The data>
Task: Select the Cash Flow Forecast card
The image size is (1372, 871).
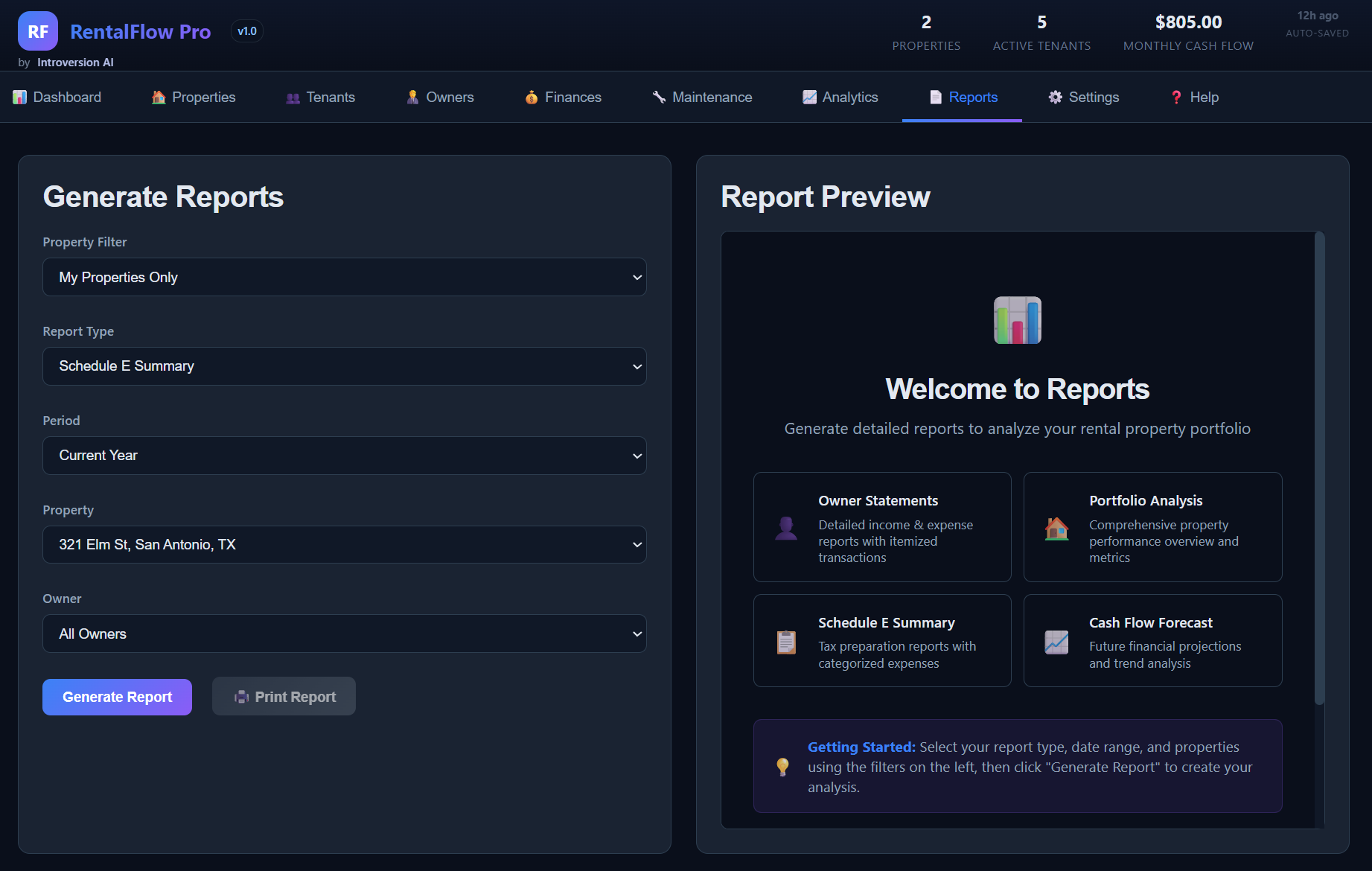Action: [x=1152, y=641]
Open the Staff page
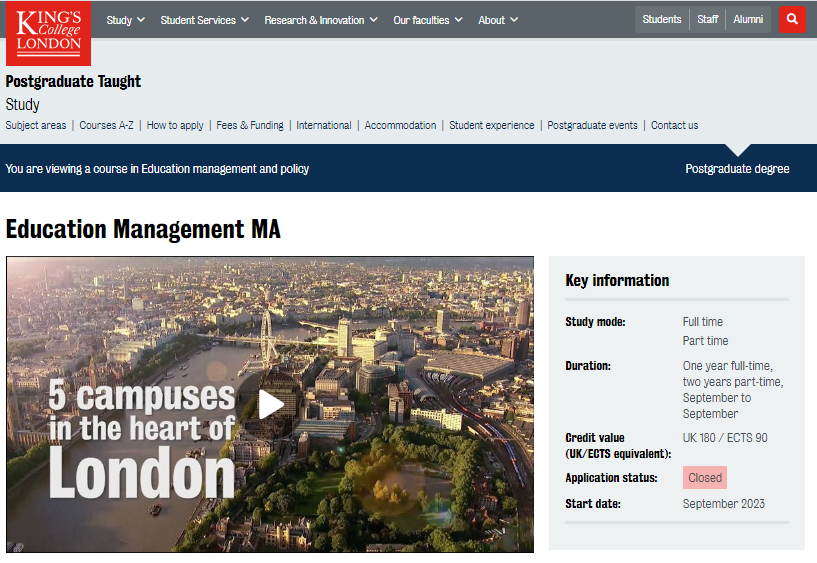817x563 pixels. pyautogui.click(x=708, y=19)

Stated exercise> Rewrite the entries above with "Staff" changed to "Team" and everything else left as it is, and omit the pictures.

Finished exercise>
Task: Select the Cash Flow Forecast card
The image size is (1372, 871).
Action: [x=1152, y=641]
Open the Team page
817x563 pixels. pyautogui.click(x=708, y=19)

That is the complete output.